Validating SVG file in PHP with XMLReader - php

I am validating a SVG document (which I believe to be valid) against the SVG spec. I'm using XMLReader in PHP, and would rather stick with that as I will be using XMLReader elsewhere; that said if there are other stream-based readers that will do this easier/better, do let me me know.
OK, here's some code:
// Set some values for the purpose of this example
$this->path = '/Users/jon/Development/Personal/Visualised/master/test-assets/import-png.svg';
$xsdPath = '/Users/jon/Development/Personal/Visualised/master/test-assets/xsd/SVG.xsd';
$reader = new XMLReader();
$reader->open($this->path);
$valid = $reader->setSchema($xsdPath);
$reader->close();
OK, so the XSD files I've got in my xsd folder are:
SVG.xsd
xlink.xsd
xml.xsd
It seems that the parser imports the second and third XSD from the first - I want any dependencies to be stored on disk, not retrieved from the internet.
OK, here's the output:
XMLReader::setSchema(): Element '{http://www.w3.org/2001/XMLSchema}import': Skipping import of schema located at '/Users/jon/Development/Personal/Visualised/master/test-assets/xsd/xml.xsd' for the namespace 'http://www.w3.org/XML/1998/namespace', since this namespace was already imported with the schema located at 'http://www.w3.org/2001/xml.xsd'. in /Users/jon/Development/Personal/Visualised/master/lib/Visualised/Document.php on line 45
Warning: XMLReader::setSchema(): Element '{http://www.w3.org/2001/XMLSchema}attribute': The attribute 'type' is not allowed. in /Users/jon/Development/Personal/Visualised/master/lib/Visualised/Document.php on line 45
Warning: XMLReader::setSchema(): Element '{http://www.w3.org/2001/XMLSchema}attribute': The attribute 'type' is not allowed. in /Users/jon/Development/Personal/Visualised/master/lib/Visualised/Document.php on line 45
Warning: XMLReader::setSchema(): Element '{http://www.w3.org/2001/XMLSchema}attribute': The attribute 'type' is not allowed. in /Users/jon/Development/Personal/Visualised/master/lib/Visualised/Document.php on line 45
Warning: XMLReader::setSchema(): Unable to set schema.
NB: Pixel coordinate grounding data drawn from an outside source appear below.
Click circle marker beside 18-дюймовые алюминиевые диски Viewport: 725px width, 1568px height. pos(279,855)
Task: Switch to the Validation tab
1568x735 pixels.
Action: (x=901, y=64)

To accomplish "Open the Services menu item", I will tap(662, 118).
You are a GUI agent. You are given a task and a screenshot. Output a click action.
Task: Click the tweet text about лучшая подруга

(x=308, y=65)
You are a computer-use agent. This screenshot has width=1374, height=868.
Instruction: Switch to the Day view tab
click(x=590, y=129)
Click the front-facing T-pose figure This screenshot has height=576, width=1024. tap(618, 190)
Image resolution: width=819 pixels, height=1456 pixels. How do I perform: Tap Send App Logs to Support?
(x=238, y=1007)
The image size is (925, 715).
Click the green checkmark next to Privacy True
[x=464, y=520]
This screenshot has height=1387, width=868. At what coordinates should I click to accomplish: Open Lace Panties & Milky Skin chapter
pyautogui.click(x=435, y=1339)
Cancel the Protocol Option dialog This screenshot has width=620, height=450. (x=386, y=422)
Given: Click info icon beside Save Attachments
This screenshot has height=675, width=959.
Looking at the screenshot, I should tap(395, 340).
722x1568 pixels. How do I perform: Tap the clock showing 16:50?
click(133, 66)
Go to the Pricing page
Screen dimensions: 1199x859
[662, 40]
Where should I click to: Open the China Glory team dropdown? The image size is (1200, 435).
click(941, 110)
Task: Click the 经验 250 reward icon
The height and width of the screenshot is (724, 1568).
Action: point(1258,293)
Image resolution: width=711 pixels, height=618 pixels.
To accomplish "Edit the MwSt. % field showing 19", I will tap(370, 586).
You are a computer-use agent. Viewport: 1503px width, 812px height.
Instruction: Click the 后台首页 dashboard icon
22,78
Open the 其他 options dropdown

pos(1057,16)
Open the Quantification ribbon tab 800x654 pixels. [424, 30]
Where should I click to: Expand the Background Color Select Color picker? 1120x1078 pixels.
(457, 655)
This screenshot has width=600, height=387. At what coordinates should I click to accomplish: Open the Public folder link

This must be set prior to reading or schema contains errors. in /Users/jon/Development/Personal/Visualised/master/lib/Visualised/Document.php on line 45
It seems like maybe I have imported the wrong version of a schema somewhere - I found all the XSD docs just through a web search. Any ideas?
Edit: the last error suggests the schema should be set before reading the document. OK, so I've changed the code to this:
$reader = new XMLReader();
$valid = $reader->setSchema($xsdPath);
$reader->open($this->path);
$reader->close();
-- some of the initial warnings go, but I still get the Unable to set schema one.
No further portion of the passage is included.